That's because complaints about large memory use in Firefox fall into two
camps, generally:

1\. "I left Firefox on overnight with three tabs open, and now it's using 3.1
GiB of memory. This browser is terrible! Yes, I do have dozens of low-quality
extensions installed, so?"

2\. "I started Firefox, and already it's using over 300 MiB! That's insane!
Why would a web browser _ever_ use that much? I'm switching to Chrome, it only
uses 100 MiB. What do you mean, 'multiple processes'?"

There may in fact be genuine issues buried somewhere in the discussion, but
they're hard to discern against the general background noise.

    
    
      > Then endless discussion about "how can you even function
      > having more than 2 tabs open?
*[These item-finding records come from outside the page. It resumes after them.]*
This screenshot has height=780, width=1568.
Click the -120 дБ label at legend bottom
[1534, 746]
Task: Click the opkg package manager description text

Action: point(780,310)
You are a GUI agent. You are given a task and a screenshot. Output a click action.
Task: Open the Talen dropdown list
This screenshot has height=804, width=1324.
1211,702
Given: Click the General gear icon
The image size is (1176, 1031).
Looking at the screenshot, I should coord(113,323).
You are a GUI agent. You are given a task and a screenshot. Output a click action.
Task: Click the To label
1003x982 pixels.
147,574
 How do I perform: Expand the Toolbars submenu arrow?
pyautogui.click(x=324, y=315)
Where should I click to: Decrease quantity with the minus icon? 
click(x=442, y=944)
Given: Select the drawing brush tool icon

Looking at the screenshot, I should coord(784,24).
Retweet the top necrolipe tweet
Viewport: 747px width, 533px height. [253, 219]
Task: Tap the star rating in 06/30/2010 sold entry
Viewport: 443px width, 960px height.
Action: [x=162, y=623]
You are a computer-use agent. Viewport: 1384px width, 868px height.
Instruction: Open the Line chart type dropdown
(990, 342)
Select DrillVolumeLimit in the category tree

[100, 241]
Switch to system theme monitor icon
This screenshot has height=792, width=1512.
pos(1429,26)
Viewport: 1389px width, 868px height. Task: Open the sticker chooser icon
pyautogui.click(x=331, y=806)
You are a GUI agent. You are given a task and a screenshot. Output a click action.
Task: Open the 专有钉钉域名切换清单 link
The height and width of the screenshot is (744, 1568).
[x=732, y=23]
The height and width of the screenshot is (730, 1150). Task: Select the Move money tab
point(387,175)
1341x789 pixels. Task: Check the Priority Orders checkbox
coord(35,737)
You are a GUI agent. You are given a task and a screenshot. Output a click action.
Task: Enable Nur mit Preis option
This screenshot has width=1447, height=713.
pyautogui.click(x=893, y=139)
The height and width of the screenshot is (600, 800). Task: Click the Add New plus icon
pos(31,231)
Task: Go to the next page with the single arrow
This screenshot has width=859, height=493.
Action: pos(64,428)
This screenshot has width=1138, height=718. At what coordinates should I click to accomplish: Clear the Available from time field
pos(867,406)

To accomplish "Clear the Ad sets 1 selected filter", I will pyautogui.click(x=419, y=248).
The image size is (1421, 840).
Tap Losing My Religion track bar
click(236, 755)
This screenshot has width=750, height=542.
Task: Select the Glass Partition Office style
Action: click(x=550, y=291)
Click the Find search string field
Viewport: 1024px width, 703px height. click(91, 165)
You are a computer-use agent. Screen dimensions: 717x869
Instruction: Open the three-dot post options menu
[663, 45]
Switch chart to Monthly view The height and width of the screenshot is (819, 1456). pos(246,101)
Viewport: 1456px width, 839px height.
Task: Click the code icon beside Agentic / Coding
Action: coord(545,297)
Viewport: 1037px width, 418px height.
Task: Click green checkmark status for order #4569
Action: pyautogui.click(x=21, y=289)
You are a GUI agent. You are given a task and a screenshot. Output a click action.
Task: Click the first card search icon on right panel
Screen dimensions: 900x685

I always close all mine
      > because of some cognition study from 1974 which I read in
      > my one open tab, then closed it".
    

You're getting confused between Firefox and Chrome. Firefox has always been
the browser of choice for the "tons of tabs" crowd, because Chrome's process-
per-tab model breaks down when there's more than a few dozen open.

For example, I have just over 70 tabs open right now, Firefox has been running
for about a month, and it's at 1.1 GiB resident memory. Chrome becomes very
unhappy under such circumstances (since it uses about ~100 MiB per tab), so
I'm careful to only open a few tabs at a time.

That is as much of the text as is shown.